JTD: You write that your work is “rooted in care.” I love this idea and think it’s not often expressed or stated so explicitly. Can you expand upon this idea? What are some ways that this idea manifests in your work?

LP: The main way this idea shows up in my work is in the people I choose to photograph. All the people in my work are in my life, often close friends and loved ones. I also tend to photograph the same friends over and over again, so it’s not so transactional, there’s a dialogue there that continues over time. Over the years I’ve also come to prioritize asking people I photograph how they want to be shown, how they seem themselves ideally over my own artistic ideals. The portraits I shoot also often come from a place of wanting to create gender-affirming imagery for the people I photograph, which to me feels like an act of care. I see beauty in everyone, and through making portraits I can make someone see that beauty / love themselves a bit more – that, to me, feels like a super-power.  

JTD: Indeed – that’s really lovely. In addition to your personal fine art work, you are represented by Adolescent Content and do assignment/commercial work as well. How do you feel that the two influence or inform one another?

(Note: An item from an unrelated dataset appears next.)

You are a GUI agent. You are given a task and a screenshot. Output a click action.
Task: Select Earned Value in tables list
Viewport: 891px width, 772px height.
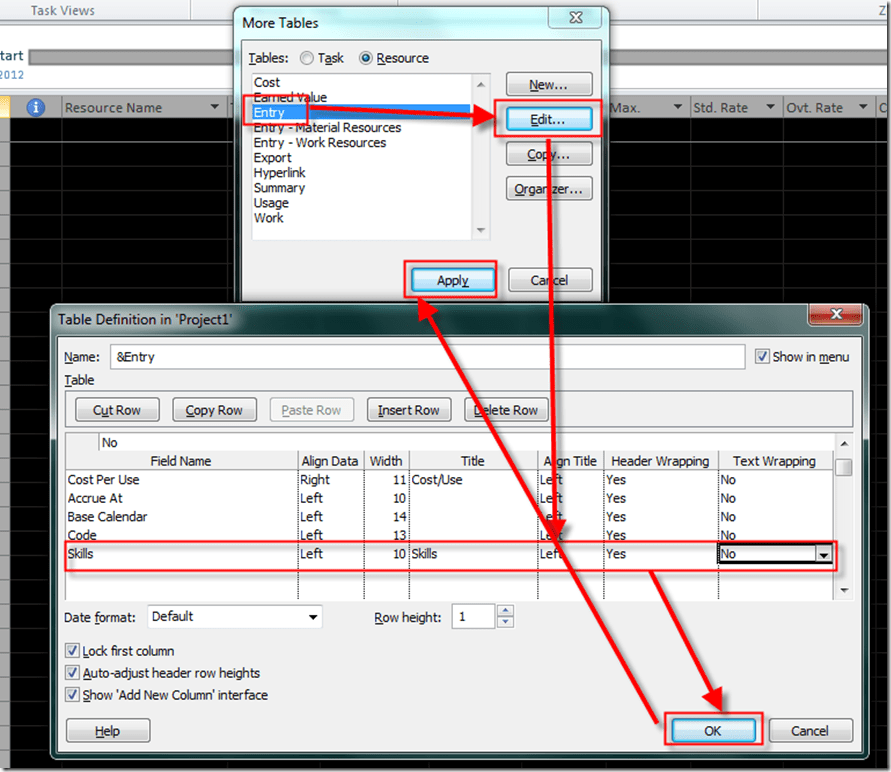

LP: I was once given the advice by a photo agent to always prioritize making personal work because in the end this is what will differentiate me from everyone else who is making commercial work, and I will get hired to make the kind of work that I love. I have found that to be true. I’ve been lucky to mostly do commercial work that relates to what I love doing in my personal work: colourful imagery, work that celebrates queer & trans identities, honest/vulnerable work etc. Through doing commercial work (as well as print sales, portrait sessions and grants) I am able to support making my personal work, so they feed off of each other in that way.

molly soda as me, 2018, from me vs others

JTD: What are you currently working on, and what’s on the horizon for you as an artist?

LP: Currently, I’m about to embark on my second year shooting daily self-portraits for Puberty, so that is taking up most of my time. I’m also continuing work on multiple long-form projects, especially Lucky, which is a 10-year documentary project with my best friend, looking at transition over a long period of time, as a theme in many aspects of their life as an intersex / trans masculine / survivor / community worker / person. I’m also hoping to put together and publish a book of a self-portrait project I shot in Iceland last year titled Huldufólk, and I’m releasing a smaller project documenting queer punk subculture in Montreal. I’m also taking part in the Women Photograph mentorship program, which I am super excited about, because as a queer photographer in a small(er) city, I haven’t had many real-life mentors to look up to so I’m excited to see where that takes me!!

JTD: Great, thanks so much Laurence!